Your triggers are your roadmap. They are totally unique to you. They will not be resolved in stress management, where one size fits all. You will have to identify your stressors, regulate them, and then respond in opposition to the normal escalation that holds you hostage. You have the power to take control of what you are used to giving into. Self-imposed stress, which is mostly what happens when you are stressed, can be self-limited.

Create Your Own Thermal Expansion

Human stress has some similarities to the physical stressors of nature:

“A primary stress (internal pressure) can be analogous to a cantilever beam with a weight on the end. If you put too much weight on it, the beam will continue to bend until it breaks. A secondary, self-limiting stress (thermal expansion) would be the same cantilever beam, but instead of imposing an overload, you would impose a set displacement/deflection. Such as—the end of the beam is to deflect 0.25."

This would be analogous to a cantilever with a support under the opposite end with a 0.25" gap. The difference between the two is that the secondary, self-limiting stress will not 'continue on' until failure—it will yield until the distance is taken up and then stop." (1)

Humans can create their own thermal expansion through displacement and/or deflection. When the stressor is identified, a displacement strategy can be put in place to deflect the overload. Your displacement is uniquely designed for your stress overload. Too much work, family, conflict, or perfectionism can be displaced or deflected by identifying, regulating, and responding in an oppositional direction than the one previously taken. The stress will still be there but through self-limiting the impact of overload, a breakdown can be avoided.

“The greatest weapon against stress is our ability to choose one thought over another.” - William James

Know Your Threshold

Everyone has a stress threshold; yours is unique to you. A stress threshold corresponds to the maximum stress intensity you can manage. You may be inactive, motivated, or focused, and still have a healthy tension during the buildup of stress.

The key is to recognize when you are getting close to your maximum threshold. Your maximum will be different from anyone else's. You will need to be cognizant of your rising pressure/stress to really know your limits and when to respond. Failing to respond could bring you to a tipping point.

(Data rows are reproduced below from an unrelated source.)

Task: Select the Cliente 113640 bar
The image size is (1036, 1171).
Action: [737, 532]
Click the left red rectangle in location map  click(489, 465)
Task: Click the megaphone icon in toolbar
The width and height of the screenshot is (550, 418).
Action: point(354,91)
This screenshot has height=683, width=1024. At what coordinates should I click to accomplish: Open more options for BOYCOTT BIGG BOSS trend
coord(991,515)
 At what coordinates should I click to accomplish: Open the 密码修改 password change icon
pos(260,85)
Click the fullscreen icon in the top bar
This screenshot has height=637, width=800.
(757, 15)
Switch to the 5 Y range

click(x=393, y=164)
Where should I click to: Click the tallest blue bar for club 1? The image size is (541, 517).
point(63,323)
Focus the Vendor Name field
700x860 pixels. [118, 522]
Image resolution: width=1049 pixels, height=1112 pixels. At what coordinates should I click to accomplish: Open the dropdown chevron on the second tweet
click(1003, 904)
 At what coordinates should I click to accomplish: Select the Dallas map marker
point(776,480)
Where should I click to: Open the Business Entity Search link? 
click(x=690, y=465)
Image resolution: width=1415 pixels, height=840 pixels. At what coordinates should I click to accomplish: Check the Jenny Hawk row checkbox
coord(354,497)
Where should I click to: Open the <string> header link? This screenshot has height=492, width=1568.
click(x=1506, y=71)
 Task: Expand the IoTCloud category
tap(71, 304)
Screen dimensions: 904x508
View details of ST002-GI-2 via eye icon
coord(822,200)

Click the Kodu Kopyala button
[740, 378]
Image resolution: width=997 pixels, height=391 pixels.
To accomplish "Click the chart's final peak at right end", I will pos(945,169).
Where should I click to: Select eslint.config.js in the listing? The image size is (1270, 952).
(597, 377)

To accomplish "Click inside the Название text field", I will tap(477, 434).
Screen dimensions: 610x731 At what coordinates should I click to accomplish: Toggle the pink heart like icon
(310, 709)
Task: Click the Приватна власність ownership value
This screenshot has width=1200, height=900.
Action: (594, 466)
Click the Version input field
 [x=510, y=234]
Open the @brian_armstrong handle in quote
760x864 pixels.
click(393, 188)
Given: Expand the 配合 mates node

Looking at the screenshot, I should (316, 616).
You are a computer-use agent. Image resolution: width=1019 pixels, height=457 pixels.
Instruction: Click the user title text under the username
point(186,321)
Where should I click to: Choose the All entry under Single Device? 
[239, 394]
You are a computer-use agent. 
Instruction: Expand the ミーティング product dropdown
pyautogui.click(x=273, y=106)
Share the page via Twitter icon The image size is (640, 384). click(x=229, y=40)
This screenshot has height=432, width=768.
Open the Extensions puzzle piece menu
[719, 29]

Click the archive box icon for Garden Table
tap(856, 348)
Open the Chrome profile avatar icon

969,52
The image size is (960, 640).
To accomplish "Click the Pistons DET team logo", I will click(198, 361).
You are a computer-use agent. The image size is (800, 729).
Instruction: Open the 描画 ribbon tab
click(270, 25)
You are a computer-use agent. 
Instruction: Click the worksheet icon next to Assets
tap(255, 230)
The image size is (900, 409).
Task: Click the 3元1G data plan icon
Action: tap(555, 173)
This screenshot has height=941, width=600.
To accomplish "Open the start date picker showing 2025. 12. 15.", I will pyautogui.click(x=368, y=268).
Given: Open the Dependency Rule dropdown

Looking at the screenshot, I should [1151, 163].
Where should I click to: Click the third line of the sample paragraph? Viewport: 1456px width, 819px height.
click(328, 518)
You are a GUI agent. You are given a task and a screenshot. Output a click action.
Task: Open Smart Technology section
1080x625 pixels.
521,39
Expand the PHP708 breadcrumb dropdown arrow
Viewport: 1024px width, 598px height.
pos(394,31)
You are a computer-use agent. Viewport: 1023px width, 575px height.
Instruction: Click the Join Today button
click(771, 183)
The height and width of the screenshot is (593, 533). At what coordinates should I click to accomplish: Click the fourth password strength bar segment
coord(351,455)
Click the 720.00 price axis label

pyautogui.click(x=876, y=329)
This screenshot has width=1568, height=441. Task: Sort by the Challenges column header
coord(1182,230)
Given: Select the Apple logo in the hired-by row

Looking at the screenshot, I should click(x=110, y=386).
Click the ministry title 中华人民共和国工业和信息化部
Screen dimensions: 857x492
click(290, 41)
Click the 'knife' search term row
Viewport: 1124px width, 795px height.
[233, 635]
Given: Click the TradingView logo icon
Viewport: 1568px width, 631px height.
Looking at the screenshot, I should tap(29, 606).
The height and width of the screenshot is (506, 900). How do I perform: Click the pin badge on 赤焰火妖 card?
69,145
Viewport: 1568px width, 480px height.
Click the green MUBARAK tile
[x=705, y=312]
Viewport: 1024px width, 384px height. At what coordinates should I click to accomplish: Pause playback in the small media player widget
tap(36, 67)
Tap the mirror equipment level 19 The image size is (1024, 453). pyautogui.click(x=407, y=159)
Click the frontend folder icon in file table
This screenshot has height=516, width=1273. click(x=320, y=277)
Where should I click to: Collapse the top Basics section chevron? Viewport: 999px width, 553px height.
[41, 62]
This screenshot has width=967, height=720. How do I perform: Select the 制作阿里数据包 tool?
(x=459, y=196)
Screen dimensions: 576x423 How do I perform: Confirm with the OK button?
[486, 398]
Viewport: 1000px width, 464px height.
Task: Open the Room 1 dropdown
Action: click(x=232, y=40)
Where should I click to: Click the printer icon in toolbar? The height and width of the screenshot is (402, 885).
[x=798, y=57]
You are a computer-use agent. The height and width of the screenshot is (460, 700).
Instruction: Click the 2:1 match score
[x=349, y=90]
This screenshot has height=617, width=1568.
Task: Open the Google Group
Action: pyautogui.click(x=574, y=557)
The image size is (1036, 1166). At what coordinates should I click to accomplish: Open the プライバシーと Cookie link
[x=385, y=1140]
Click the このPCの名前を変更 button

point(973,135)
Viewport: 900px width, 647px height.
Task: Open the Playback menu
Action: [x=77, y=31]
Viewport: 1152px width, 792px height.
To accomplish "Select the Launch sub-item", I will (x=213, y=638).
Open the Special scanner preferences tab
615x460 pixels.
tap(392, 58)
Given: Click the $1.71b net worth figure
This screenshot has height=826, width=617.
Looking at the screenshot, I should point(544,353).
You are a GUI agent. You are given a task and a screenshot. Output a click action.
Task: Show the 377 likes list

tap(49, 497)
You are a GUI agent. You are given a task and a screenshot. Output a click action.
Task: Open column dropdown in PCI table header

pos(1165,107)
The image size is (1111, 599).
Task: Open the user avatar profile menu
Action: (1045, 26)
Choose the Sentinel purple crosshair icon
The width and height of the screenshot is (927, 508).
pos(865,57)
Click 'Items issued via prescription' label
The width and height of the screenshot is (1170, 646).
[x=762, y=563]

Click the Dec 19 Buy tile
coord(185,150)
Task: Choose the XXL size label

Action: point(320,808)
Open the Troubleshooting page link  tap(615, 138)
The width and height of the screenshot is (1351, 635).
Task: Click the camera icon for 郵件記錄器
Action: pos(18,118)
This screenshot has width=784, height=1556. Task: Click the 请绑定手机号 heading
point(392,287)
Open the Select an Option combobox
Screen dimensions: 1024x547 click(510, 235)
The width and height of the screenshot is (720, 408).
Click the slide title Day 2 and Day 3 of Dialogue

Tipping points are still unique. We all have different levels of resilience. Identify what happens when you reach your tipping point. Are you fatigued, exhausted, panicky, anxious, angry, or burned out? What puts you through your threshold and creates a breakdown? Knowing what creates your stress gives you guidance to create alternative outcomes.

Identify Your Eustress and Distress

Eustress is positive stress. Eustress still involves high levels of stress but motivates you to get things done. You are operating within your threshold and eustress works for you, not against you.

Distress, on the other hand, is negative stress. Distress causes your body and mind to crash through your threshold and create negative outcomes like accidents and bad decision-making. Long-term distress has many negative impacts on your body and your mind.

Self-Limit Your Stress

We tend to believe stress is an inevitable part of modern living. And it probably is inevitable. However, we do not have to blindly accept the consequences of being the victims of stress.

We can, instead, take more responsibility for self-limiting the stressors that affect us personally by identifying, regulating, and responding in different ways than we usually do. To do this, we need to know our threshold for stress, our tipping points, and whether our stress is positive or negative.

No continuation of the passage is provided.